### THE TASK
Copy the lines of the listing below verbatim, beginning with the line that contains "This screenshot has width=1293, height=788." and continuing through the line that contains "click(x=50, y=12)", with both of those lines included.

## begin

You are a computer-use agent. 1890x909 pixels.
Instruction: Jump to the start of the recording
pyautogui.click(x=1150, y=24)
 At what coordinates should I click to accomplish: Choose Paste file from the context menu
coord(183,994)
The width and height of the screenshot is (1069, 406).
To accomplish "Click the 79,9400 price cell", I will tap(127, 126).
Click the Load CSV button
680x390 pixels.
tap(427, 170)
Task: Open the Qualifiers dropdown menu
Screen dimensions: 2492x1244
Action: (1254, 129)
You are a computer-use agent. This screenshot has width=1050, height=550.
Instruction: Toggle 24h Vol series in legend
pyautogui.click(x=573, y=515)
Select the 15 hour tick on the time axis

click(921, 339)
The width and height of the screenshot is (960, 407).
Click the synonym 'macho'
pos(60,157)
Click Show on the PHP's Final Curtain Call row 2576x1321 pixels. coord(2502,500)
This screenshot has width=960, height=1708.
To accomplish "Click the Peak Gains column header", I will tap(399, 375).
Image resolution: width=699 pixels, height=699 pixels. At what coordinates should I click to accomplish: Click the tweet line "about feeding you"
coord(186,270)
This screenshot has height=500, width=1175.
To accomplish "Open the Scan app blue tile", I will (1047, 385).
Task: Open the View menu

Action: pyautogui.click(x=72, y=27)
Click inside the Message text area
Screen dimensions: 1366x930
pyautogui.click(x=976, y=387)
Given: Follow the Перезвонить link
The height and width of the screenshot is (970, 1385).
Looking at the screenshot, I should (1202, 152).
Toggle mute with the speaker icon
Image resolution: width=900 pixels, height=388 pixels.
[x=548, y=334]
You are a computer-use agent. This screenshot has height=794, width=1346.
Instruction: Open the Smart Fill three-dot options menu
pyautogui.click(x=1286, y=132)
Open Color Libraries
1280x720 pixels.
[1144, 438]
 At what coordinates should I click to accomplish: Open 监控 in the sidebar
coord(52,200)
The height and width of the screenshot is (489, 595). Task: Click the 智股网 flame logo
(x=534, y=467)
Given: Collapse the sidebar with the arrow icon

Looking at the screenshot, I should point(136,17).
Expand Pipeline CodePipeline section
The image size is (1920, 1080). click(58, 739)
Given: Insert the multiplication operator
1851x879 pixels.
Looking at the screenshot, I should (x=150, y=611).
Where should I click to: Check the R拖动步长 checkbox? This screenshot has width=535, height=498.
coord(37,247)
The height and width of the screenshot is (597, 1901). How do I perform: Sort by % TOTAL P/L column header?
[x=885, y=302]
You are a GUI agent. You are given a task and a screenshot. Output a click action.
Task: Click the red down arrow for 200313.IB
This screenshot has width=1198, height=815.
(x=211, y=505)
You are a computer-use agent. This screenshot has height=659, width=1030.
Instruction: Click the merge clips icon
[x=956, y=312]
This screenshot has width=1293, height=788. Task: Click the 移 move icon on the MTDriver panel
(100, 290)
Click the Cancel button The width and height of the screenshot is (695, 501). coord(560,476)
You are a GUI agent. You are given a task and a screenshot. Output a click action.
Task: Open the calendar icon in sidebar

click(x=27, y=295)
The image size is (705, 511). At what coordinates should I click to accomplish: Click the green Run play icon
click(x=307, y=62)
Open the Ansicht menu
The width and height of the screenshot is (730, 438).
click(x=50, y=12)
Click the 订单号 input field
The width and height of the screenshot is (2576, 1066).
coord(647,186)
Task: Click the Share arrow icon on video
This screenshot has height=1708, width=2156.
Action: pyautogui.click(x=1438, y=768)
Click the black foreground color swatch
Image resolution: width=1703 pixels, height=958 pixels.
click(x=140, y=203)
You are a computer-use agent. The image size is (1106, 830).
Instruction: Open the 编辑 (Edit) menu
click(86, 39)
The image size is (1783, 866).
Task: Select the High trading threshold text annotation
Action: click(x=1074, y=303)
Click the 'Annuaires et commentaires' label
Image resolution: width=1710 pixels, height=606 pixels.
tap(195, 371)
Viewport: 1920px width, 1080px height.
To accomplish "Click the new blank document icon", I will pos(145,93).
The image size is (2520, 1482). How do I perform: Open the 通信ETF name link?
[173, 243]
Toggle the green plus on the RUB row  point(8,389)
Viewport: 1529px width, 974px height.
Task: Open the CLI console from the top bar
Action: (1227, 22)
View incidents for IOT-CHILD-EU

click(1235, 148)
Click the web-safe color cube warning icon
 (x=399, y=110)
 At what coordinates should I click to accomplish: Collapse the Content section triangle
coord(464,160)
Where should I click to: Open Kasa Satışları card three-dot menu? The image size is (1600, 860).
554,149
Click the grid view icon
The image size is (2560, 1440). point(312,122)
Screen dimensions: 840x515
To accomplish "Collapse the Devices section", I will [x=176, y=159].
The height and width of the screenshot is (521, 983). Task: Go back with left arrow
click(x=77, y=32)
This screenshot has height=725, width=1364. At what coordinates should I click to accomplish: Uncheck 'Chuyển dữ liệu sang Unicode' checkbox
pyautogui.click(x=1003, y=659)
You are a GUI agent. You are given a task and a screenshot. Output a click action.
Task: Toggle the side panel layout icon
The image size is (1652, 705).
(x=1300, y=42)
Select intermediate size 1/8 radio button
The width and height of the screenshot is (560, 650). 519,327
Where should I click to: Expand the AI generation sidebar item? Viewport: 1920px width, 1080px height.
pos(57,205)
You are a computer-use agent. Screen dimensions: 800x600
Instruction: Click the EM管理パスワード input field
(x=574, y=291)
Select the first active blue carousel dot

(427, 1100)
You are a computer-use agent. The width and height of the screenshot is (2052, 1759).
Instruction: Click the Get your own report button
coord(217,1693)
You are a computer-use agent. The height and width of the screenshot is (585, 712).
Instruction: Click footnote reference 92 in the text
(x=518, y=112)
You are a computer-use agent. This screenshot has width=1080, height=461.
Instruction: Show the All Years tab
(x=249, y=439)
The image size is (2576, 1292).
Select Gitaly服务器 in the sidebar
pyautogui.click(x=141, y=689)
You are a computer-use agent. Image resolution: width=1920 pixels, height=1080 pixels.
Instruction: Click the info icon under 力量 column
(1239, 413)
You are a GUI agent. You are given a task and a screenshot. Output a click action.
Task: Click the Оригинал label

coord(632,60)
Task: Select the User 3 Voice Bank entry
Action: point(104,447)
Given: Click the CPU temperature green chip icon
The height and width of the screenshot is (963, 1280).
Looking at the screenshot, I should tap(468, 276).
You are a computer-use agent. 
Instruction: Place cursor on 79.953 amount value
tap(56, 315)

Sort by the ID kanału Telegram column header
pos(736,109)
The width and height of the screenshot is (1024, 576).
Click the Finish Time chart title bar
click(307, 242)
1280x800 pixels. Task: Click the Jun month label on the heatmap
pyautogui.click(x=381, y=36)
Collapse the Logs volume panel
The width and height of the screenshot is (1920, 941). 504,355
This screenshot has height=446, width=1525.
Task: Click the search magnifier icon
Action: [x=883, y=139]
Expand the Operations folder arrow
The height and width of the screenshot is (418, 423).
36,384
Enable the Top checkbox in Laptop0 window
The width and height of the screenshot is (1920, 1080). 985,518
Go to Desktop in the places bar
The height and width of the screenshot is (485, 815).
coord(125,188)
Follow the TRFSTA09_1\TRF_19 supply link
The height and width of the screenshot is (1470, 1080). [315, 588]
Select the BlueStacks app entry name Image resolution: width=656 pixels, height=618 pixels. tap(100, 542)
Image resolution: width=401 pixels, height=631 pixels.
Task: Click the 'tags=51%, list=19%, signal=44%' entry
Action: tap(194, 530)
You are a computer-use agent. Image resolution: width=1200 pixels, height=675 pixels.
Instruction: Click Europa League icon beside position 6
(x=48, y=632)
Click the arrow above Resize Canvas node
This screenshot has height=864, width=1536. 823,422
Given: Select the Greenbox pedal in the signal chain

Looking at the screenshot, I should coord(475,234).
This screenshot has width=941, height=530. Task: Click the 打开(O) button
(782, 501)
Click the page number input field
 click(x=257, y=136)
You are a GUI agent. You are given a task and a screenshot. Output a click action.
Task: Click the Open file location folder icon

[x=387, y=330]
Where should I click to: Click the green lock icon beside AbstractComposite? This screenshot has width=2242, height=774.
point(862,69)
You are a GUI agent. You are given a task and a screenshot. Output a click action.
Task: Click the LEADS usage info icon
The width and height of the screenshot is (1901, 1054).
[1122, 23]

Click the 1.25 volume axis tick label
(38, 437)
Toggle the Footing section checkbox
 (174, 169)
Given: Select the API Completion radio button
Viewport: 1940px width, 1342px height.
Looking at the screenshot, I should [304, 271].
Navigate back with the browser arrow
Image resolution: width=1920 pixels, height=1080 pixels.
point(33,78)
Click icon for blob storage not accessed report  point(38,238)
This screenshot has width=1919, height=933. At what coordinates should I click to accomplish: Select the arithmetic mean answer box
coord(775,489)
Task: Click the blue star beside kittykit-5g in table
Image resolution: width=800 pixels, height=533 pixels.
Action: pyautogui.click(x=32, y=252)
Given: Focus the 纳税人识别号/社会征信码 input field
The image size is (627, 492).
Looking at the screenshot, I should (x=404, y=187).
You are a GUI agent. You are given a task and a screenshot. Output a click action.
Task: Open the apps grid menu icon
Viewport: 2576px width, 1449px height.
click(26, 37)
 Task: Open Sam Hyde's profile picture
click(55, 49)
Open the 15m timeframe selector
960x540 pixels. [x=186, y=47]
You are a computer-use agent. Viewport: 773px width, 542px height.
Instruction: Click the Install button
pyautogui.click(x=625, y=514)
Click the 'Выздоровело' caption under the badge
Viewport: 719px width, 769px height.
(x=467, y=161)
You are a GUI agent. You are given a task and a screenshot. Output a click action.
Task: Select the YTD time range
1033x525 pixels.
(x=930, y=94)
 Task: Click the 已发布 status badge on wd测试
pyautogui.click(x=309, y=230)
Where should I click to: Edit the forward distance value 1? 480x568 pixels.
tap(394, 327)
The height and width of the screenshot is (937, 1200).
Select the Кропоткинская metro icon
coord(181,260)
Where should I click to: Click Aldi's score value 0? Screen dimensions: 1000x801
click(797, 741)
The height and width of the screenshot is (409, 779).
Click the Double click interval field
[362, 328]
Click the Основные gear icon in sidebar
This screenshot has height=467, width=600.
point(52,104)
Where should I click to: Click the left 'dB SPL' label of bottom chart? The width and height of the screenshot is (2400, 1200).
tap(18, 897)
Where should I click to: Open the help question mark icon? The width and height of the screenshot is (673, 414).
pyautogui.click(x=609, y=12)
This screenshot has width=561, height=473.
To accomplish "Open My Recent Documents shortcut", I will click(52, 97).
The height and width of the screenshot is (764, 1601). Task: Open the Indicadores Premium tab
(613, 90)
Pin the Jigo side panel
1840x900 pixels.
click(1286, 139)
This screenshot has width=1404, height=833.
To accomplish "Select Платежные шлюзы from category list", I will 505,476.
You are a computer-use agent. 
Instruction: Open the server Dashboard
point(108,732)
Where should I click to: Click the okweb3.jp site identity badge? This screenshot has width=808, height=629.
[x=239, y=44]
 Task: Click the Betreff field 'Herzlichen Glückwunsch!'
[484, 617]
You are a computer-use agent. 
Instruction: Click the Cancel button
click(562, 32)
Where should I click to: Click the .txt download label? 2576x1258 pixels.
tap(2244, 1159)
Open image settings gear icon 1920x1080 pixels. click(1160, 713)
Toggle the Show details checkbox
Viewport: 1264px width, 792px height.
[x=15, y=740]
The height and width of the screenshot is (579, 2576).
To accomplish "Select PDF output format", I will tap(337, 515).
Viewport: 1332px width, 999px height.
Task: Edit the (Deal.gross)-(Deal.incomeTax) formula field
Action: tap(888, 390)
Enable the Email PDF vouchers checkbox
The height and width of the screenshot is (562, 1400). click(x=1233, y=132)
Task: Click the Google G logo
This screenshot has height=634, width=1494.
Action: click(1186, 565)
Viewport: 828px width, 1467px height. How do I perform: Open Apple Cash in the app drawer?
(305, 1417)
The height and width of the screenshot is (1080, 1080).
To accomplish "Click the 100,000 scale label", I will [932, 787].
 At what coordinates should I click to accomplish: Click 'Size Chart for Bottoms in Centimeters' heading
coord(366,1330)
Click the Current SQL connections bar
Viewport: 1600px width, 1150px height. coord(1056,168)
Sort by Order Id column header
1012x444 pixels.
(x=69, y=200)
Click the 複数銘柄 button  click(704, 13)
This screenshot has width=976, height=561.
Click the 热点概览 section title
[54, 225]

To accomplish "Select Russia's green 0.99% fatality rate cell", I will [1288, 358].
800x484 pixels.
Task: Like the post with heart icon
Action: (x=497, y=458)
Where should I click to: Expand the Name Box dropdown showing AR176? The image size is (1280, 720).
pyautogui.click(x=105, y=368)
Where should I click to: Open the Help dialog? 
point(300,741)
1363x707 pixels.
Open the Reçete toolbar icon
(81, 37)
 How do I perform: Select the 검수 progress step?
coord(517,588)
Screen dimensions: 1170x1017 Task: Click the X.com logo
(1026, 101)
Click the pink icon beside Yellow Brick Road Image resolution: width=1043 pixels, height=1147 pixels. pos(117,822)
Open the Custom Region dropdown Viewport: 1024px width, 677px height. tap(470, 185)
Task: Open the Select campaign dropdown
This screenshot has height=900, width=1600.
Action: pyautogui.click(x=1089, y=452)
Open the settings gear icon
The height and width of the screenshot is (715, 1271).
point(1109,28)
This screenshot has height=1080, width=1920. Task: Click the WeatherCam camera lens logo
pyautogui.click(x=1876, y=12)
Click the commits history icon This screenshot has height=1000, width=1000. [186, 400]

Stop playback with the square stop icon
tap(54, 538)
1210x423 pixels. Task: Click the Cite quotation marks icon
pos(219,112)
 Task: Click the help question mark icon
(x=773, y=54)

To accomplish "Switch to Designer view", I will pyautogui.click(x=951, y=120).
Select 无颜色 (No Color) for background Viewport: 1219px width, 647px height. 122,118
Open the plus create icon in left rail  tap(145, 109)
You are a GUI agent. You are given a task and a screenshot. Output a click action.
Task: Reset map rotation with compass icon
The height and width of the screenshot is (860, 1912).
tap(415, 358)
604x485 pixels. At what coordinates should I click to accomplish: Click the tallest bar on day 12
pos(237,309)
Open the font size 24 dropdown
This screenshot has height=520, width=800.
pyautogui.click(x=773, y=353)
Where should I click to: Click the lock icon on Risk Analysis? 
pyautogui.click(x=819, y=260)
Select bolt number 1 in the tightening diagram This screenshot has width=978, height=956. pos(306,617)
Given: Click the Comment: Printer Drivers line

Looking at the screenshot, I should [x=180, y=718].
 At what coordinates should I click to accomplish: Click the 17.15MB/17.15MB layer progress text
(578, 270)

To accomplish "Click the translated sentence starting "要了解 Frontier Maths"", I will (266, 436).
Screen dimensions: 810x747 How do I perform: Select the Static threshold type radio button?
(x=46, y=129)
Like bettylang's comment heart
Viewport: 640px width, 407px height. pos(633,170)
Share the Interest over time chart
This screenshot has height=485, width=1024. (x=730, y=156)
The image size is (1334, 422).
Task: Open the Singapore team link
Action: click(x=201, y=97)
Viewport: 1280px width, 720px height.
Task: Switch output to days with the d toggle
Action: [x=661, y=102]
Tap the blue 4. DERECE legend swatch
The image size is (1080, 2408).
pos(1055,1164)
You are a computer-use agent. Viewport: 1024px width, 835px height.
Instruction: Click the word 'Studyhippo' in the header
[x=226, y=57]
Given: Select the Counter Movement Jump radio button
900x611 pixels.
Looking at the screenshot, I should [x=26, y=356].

## end

### TASK OUTPUT
This screenshot has width=1293, height=788. Task: Click the 移 move icon on the MTDriver panel
(100, 290)
Click the Cancel button The width and height of the screenshot is (695, 501). coord(560,476)
You are a GUI agent. You are given a task and a screenshot. Output a click action.
Task: Open the calendar icon in sidebar

click(x=27, y=295)
The image size is (705, 511). At what coordinates should I click to accomplish: Click the green Run play icon
click(x=307, y=62)
Open the Ansicht menu
The width and height of the screenshot is (730, 438).
click(x=50, y=12)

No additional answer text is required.